Elle s'en saisit, le met dans sa bouche et produit un « Mmm » de contentement.

- Et tu sais, pendant l'accouchement, je vais en baver. Je peux même en mourir.

- Mais non, dis-je en chassant le souvenir de la mère de Harry, morte en couches.

- Mais ça se peut, fait-elle.

Toute intonation de défi a disparu. Elle regarde le papier de bonbon dans sa main d'un air presque effrayé.

- Alors ils peuvent bien m'apporter tout ce que je demande.

Je m'assois à côté d'elle et l'étreins. Elle pose la tête sur mon épaule.

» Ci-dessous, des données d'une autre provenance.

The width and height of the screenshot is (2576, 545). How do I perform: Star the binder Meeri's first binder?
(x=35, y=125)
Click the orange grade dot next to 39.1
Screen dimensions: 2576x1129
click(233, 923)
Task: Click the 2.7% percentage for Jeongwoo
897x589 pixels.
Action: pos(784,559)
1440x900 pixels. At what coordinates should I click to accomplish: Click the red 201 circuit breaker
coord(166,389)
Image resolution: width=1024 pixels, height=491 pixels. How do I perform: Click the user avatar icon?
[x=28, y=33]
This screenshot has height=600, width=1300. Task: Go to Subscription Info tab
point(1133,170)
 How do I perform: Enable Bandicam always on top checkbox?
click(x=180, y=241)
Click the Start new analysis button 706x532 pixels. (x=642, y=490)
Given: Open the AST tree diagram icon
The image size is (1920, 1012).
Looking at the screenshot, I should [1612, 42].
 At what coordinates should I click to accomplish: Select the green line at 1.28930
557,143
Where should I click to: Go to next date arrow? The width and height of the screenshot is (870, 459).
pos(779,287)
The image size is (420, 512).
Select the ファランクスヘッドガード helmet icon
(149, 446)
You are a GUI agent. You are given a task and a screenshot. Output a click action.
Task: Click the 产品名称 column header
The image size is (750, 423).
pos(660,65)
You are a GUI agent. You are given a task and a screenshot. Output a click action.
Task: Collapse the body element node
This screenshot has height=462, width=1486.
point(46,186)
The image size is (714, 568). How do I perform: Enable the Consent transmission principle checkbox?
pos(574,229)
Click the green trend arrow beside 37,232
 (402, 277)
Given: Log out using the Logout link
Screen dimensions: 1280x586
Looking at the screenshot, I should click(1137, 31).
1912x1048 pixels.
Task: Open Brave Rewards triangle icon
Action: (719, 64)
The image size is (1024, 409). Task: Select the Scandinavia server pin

- D'accord, fais-je. C'est normal que tu aies tout ce que tu veux. Mais tu sais, on attrape mieux les mouches avec du miel qu'avec du vinaigre.

- Qu'est-ce que ça veut dire ?

- C'est une expression qu'employait ma mère. Ça signifie que si on est gentil avec les gens, ils sont plus disposés à rendre service. Ils vont même jusqu'à se plier en quatre.

- C'est pour ça que tu es gentille avec lui ?

- Qui ça ?

- Ce domestique, avec qui tu discutes sans arrêt.

- Peut-être. (Je sens mes joues devenir brûlantes. Heureusement, Cecily ne me regarde pas.) J'aime bien être gentille, c'est tout.

- Tu ne devrais pas l'être autant, dit-elle. Les gens vont se faire des idées.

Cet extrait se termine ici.